更新时间:2024-05-20 GMT+08:00

PBE动态剪枝

PBE动态剪枝支持范围如下所示:
  1. 支持分区类型:范围分区、哈希分区、列表分区。
  2. 支持表达式类型:比较表达式(<,<=,=,>=,>)、逻辑表达式、数组表达式。
  3. 支持部分隐式类型转换和函数:对于类型可以相互转换的场景和immutable函数可以支持PBE动态剪枝
  • PBE动态剪枝支持表达式、隐式转换、immutable函数,stable函数,不支持子查询表达式和volatile函数。对于stable函数,如to_timestamp等类型转换函数,可能会受GUC参数变化,影响剪枝结果。为了保持性能优化,此情况可以通过analyze表重新生成gplan解决。
  • 由于PBE动态剪枝是基于generic plan的剪枝,所以判断语句是否能PBE动态剪枝时,需要设置参数 plan_cache_mode = 'force_generic_plan',排除custom plan的干扰。
  • PBE动态剪枝支持的典型场景具体示例如下:
    1. 比较表达式
      --创建分区表
      gaussdb=# CREATE TABLE t1 (c1 int, c2 int)
      PARTITION BY RANGE (c1)
      (
          PARTITION p1 VALUES LESS THAN(10),
          PARTITION p2 VALUES LESS THAN(20),
          PARTITION p3 VALUES LESS THAN(MAXVALUE)
      );
      
      gaussdb=# PREPARE p1(int) AS SELECT * FROM t1 WHERE c1 = $1;
      PREPARE
      gaussdb=# EXPLAIN (VERBOSE ON, COSTS OFF) EXECUTE p1(1);
                               QUERY PLAN                         
      ------------------------------------------------------------
       Data Node Scan
         Output: t1.c1, t1.c2
         Node/s: datanode1
         Node expr: $1
         Remote query: SELECT c1, c2 FROM public.t1 WHERE c1 = $1
      
       Remote SQL: SELECT c1, c2 FROM public.t1 WHERE c1 = $1
       Datanode Name: datanode1
         Partition Iterator
           Output: c1, c2
           Iterations: PART
           ->  Partitioned Seq Scan on public.t1
                 Output: c1, c2
                 Filter: (t1.c1 = $1)
                 Selected Partitions:  1 (pbe-pruning)
      
      (16 rows)
    2. 逻辑表达式
      gaussdb=# PREPARE p2(INT, INT) AS SELECT * FROM t1 WHERE c1 = $1 AND c2 = $2;
      PREPARE
      gaussdb=# EXPLAIN (VERBOSE ON, COSTS OFF) EXECUTE p2(1, 2);
                                     QUERY PLAN                               
      ------------------------------------------------------------------------
       Data Node Scan
         Output: t1.c1, t1.c2
         Node/s: datanode1
         Node expr: $1
         Remote query: SELECT c1, c2 FROM public.t1 WHERE c1 = $1 AND c2 = $2
      
       Remote SQL: SELECT c1, c2 FROM public.t1 WHERE c1 = $1 AND c2 = $2
       Datanode Name: datanode1
         Partition Iterator
           Output: c1, c2
           Iterations: PART
           ->  Partitioned Seq Scan on public.t1
                 Output: c1, c2
                 Filter: ((t1.c1 = $1) AND (t1.c2 = $2))

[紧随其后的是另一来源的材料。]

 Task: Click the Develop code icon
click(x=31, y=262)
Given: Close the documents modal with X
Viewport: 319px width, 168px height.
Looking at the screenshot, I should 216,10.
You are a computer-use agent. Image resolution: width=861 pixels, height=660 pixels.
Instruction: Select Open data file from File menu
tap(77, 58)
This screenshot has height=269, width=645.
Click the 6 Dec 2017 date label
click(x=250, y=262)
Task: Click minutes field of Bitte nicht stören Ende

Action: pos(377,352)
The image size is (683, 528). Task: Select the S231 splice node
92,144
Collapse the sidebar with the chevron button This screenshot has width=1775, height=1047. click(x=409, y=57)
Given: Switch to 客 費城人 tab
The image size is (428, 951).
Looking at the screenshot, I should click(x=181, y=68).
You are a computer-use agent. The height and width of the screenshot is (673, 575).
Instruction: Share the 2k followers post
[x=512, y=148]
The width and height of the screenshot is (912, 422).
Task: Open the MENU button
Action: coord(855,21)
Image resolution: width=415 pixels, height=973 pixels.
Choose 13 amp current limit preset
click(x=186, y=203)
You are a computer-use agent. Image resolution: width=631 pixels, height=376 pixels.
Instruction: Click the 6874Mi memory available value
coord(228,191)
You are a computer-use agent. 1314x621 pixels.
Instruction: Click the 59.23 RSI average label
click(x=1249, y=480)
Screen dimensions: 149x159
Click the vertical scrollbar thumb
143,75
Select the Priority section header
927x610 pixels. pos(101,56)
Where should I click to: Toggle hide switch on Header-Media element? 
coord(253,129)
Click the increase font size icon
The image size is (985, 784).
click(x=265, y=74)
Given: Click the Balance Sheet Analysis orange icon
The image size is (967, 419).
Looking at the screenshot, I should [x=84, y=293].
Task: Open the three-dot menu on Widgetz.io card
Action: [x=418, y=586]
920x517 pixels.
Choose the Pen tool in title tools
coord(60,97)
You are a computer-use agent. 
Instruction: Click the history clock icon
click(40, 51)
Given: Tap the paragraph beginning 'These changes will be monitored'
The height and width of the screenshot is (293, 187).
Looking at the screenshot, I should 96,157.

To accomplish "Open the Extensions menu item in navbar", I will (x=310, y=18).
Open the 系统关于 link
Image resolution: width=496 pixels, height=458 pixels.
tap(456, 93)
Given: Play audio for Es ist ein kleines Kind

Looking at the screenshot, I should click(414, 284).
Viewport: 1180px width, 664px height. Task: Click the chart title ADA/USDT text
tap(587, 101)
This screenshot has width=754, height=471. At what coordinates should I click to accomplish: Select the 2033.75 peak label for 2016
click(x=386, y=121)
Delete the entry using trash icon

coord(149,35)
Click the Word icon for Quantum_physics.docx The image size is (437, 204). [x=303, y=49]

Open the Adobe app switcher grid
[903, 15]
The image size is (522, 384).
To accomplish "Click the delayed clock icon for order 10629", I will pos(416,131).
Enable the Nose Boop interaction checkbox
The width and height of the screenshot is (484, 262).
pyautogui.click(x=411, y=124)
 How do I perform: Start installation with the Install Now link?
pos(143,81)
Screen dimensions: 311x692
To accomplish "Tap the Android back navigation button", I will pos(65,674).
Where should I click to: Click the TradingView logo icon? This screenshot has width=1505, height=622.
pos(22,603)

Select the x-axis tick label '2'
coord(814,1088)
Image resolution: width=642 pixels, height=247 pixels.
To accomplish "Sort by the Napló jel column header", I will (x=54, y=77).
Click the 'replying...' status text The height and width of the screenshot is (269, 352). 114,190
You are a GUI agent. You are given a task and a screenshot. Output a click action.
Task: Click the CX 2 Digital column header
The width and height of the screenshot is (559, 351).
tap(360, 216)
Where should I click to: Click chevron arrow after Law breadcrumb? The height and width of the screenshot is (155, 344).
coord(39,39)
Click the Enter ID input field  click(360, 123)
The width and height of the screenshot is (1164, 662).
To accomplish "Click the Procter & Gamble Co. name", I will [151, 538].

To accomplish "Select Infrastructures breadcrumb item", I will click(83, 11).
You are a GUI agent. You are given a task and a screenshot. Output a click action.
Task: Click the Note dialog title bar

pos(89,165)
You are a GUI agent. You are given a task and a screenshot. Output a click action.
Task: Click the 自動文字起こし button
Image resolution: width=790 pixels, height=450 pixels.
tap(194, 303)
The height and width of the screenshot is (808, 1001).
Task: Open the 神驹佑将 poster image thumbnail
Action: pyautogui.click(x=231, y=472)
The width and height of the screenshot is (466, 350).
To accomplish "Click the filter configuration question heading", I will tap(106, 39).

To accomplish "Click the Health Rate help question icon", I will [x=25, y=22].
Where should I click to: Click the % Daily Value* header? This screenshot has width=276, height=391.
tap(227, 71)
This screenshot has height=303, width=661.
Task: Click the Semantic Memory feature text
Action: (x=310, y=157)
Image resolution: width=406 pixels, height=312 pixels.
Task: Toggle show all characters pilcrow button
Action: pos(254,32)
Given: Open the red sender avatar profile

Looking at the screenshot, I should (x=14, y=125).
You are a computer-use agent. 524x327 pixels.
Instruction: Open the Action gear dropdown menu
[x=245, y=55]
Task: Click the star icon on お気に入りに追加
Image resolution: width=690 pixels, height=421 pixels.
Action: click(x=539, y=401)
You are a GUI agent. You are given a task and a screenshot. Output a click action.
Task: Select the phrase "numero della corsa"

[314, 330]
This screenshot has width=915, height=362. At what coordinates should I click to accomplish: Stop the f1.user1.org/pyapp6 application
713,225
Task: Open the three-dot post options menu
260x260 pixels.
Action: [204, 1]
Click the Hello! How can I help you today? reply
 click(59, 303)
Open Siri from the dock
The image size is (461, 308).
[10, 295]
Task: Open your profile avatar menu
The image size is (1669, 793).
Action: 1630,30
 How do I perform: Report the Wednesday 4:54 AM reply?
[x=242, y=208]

                 Selected Partitions:  1 (pbe-pruning)
      
      (16 rows)
    3. 类型转换触发隐式转换
      gaussdb=# set plan_cache_mode = 'force_generic_plan';
      gaussdb=# PREPARE p3(TEXT) AS SELECT * FROM t1 WHERE c1 = $1;
      PREPARE
      gaussdb=# EXPLAIN (VERBOSE ON, COSTS OFF) EXECUTE p3('12');
                                   QUERY PLAN                             
      --------------------------------------------------------------------
       Data Node Scan
         Output: t1.c1, t1.c2
         Node/s: datanode1
         Node expr: $1
         Remote query: SELECT c1, c2 FROM public.t1 WHERE c1 = $1::bigint
      
       Remote SQL: SELECT c1, c2 FROM public.t1 WHERE c1 = $1::bigint
       Datanode Name: datanode1
         Partition Iterator
           Output: c1, c2
           Iterations: PART
           ->  Partitioned Seq Scan on public.t1
                 Output: c1, c2
                 Filter: (t1.c1 = ($1)::bigint)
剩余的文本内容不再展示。